== Segment start ==

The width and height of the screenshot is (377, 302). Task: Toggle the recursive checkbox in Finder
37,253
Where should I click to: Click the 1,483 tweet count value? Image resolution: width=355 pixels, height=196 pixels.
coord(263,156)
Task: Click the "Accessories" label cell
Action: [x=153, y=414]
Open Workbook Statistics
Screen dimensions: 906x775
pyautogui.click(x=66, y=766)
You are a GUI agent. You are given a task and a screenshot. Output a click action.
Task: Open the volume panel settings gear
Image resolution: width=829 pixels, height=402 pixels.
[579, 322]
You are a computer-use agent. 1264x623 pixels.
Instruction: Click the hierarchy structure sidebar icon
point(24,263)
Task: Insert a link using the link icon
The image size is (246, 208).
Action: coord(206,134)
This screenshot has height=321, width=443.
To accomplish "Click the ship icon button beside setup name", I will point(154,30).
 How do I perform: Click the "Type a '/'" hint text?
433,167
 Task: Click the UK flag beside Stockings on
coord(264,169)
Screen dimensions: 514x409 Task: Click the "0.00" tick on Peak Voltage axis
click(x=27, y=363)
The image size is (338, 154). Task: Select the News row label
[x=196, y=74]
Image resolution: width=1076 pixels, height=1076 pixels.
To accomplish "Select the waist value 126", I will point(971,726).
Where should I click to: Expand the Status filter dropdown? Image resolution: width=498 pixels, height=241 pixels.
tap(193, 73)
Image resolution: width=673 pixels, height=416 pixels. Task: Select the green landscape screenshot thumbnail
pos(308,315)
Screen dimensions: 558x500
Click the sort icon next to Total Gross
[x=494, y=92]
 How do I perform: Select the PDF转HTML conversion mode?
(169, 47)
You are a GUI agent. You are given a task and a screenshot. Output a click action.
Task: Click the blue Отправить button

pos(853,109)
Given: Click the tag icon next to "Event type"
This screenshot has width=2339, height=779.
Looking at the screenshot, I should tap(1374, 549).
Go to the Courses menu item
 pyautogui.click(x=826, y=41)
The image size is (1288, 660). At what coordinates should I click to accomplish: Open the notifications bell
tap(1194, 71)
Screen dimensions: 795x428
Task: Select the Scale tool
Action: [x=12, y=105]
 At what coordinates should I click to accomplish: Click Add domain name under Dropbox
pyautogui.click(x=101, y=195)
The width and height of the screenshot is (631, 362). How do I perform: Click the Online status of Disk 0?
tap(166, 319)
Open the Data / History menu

== Segment end ==

- _Task statement_
Which of the lines above mention the word "will"? Pull those lines out.

- _Output below_
To accomplish "Click the ship icon button beside setup name", I will point(154,30).
To accomplish "Select the waist value 126", I will point(971,726).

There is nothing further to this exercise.